The future started 15 years ago. It’s time to stop being afraid.

Just had to share this little gem from Tara Barseghian’s MindShift blog post “How Do We Prepare Our Children for What’s Next?”:

We’re 15 years into something so paradigm-changing that we have not yet adjusted our institutions of learning, work, social life, and economic life to account for the massive change. Fifteen years in is when people tend to start thinking about technological change in less fearful and more practical ways. They give up their nostalgia for the “before” and then start to focus on now, on how we can make the tools and resources available to them as productive as possible.

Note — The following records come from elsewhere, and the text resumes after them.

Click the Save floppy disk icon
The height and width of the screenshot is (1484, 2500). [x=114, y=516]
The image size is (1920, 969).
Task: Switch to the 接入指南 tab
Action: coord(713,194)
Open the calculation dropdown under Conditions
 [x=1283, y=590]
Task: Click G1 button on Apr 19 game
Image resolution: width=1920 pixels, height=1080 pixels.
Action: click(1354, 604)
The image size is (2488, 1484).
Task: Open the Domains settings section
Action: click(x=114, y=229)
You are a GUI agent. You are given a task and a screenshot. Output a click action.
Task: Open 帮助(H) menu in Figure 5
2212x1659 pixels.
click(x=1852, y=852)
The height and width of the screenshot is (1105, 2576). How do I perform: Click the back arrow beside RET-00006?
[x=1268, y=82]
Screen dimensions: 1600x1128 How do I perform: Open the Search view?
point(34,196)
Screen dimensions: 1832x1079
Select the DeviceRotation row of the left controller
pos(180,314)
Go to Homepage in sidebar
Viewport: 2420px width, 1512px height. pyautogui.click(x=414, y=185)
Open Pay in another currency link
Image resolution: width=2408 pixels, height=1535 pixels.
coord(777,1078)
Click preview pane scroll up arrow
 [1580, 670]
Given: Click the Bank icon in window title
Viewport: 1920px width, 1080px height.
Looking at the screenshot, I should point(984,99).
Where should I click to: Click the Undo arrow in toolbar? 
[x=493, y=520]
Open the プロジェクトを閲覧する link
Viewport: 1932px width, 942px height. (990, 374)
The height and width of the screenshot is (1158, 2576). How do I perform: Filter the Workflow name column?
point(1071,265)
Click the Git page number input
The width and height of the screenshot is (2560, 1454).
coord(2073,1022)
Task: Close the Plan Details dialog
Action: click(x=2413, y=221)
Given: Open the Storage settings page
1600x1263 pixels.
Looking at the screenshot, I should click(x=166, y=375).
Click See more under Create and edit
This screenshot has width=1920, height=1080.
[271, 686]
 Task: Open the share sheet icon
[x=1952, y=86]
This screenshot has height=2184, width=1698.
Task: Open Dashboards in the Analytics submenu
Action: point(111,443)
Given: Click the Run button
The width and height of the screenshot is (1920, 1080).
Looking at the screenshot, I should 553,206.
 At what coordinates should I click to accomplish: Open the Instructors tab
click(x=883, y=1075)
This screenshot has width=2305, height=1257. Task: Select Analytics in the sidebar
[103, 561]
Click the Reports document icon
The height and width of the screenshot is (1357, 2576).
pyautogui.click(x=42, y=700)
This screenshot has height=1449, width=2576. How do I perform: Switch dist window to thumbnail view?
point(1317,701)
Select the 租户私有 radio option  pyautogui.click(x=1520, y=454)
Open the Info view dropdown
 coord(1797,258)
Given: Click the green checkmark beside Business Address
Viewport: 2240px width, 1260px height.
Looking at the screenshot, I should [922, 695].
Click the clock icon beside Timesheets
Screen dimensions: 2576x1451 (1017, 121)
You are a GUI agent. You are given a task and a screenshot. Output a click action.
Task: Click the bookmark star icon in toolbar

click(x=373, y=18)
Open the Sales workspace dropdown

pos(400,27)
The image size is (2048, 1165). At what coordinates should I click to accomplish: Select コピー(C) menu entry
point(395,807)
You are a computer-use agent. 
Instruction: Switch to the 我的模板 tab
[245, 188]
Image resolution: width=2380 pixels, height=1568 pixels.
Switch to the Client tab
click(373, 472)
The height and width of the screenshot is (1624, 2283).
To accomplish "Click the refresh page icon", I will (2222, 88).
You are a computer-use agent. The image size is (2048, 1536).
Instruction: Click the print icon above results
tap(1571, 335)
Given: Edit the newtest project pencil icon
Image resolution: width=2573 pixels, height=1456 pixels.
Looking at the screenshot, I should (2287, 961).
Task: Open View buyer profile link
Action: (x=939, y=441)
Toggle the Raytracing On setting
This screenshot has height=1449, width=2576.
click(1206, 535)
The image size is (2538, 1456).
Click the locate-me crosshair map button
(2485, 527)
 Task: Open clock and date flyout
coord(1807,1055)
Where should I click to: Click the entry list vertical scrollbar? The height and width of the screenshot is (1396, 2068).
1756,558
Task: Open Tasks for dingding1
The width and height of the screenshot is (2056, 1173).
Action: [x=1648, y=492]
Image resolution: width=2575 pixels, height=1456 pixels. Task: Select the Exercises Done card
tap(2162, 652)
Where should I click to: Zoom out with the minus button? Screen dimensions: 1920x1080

In other words, we are right on time to give up techno-phobia and to tackle the problems and opportunities of the digital world with good sense, pragmatics, realism, and purpose. Once we absorb the realization that we’ve already changed, and that we’re actually doing pretty well despite major realignments in our lives, then we can think about how we want to take this amazing new tool and use it in a way that better serves our lives. Being afraid is never useful. It’s time to survey our lives and figure out what works, what doesn’t, and how we can make real and practical improvements in our schools, our workplace, our every day lives.

This passage recalls me to my original intent in writing Ubiquitous. Quotidian. We are already living in the future for which we have spent so much time waiting. It snuck up on us. I’ll see if I can keep myself away from the Big Thoughts and simply document the simple, unobtrusive ways in which my daily life is shaped, both for the good and bad, by continual, reliable and portable access to the Internet.